We have set forth on preceding pages the chief sources of happiness and of suffering to the human mind. Now in the history of our race we find that each one of these modes of enjoyment have been selected by different individuals as the chief end of their existence—as the mode of seeking enjoyment, to which they sacrifice every other. Some persons have chosen the pleasures of eating, drinking, and the other grosser enjoyments of sense. Others have chosen those more elevated and refined pleasures that come indirectly from the senses in the emotions of taste.

Others have devoted themselves to intellectual enjoyments as their chief resource for happiness. Others have selected the exercise of physical and moral power, as in the case of conquerors and physical heroes, or of those who have sought to control by moral power, as rulers and statesmen.

Others have made the attainment of the esteem, admiration, and love of their fellow-creatures their chief end.
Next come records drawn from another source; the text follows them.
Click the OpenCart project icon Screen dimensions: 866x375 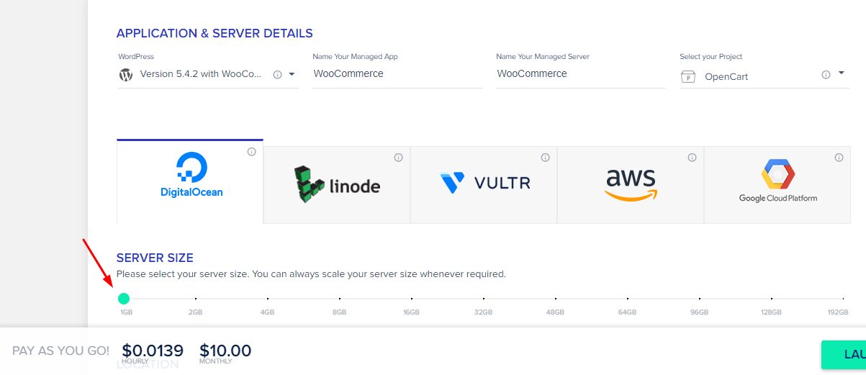(688, 77)
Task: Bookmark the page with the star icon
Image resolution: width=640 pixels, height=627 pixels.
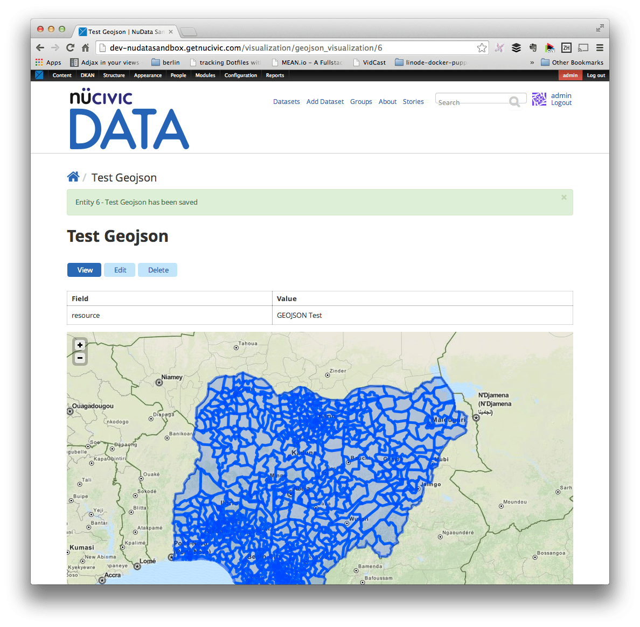Action: pyautogui.click(x=482, y=47)
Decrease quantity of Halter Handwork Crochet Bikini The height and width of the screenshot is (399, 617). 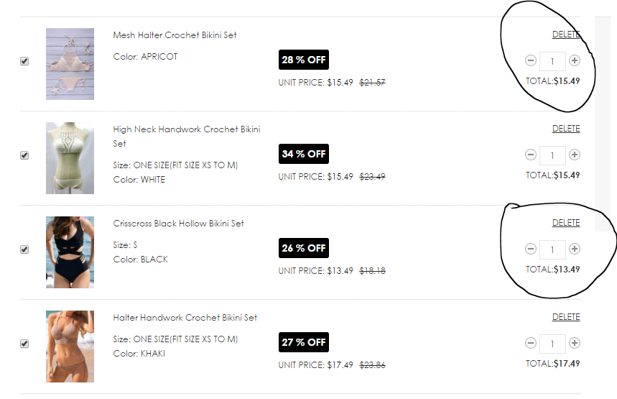click(x=531, y=343)
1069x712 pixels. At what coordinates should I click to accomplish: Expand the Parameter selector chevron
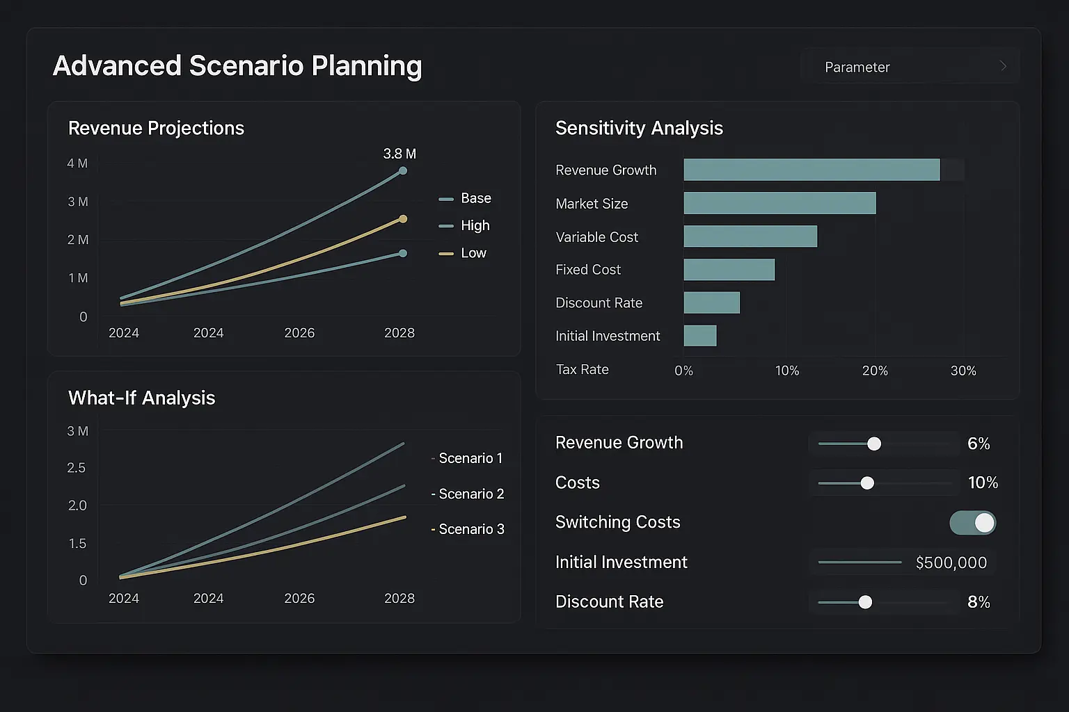[1002, 66]
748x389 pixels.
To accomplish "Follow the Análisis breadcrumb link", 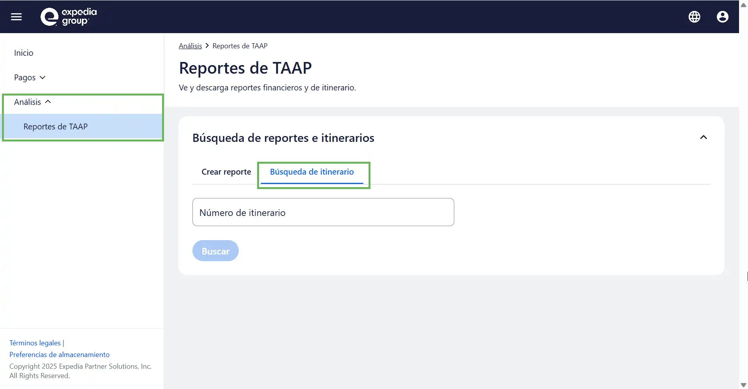I will tap(190, 46).
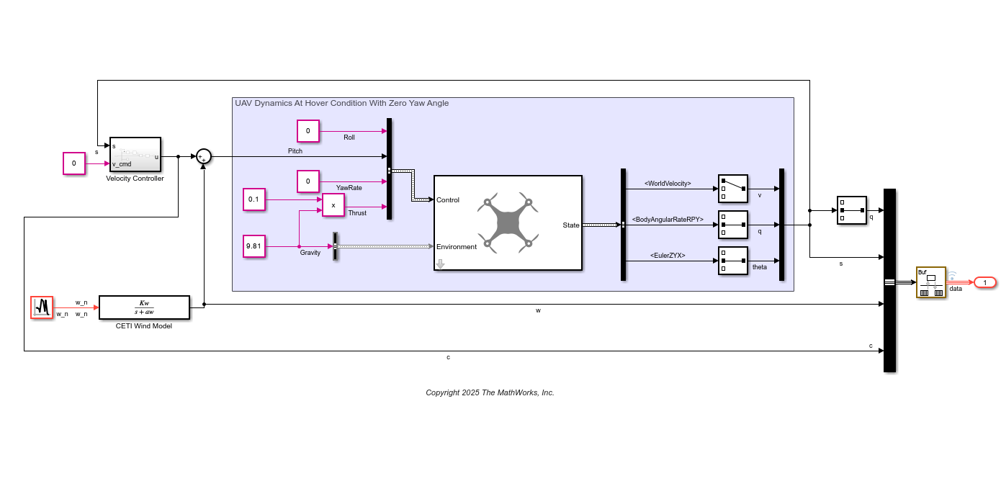Click the Velocity Controller subsystem block
This screenshot has width=1001, height=481.
[x=135, y=155]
Others, still, have devoted themselves to the promotion of happiness around them as their chief interest. Others have devoted themselves to the service of God, or what they conceived to be such, and sometimes by the most miserable life of asceticism and self-torture.

Others have made it their main object in life to obey the laws of rectitude and virtue.

In all these cases, the moral character of the person, in the view of all observers, has been decided by this dominant volition, and exactly in proportion to the supremacy with which it has actually controlled all other purposes.

Some minds seem to have no chief end of life. Their existence is a succession of small purposes, each of which has its turn in controlling the life. Others have a strong, defined, and all-controlling principle.

Now experience shows that both of these classes are capable, the one of forming and the other of changing such a purpose. For example, in a time of peace and ease there is little to excite the mind strongly; but let a crisis come where fortune, reputation, and life are at stake, and men and women are obliged to form generic decisions involving all they hold dear, and many minds that have no controlling purpose immediately originate one, while those whose former ruling aims were in one direction change them entirely to another.

This shows how it is that days of peril create heroes, statesmen, and strong men and women. The hour of danger calls all the energies of the soul into action. Great purposes are formed with the strongest desire and emotion. Instantly the whole current of thought, and all the co-existing desires and emotions, are conformed to these purposes.

The experience of mankind proves that a dominant generic purpose may extend to a whole life, and actually control all other generic and specific volitions.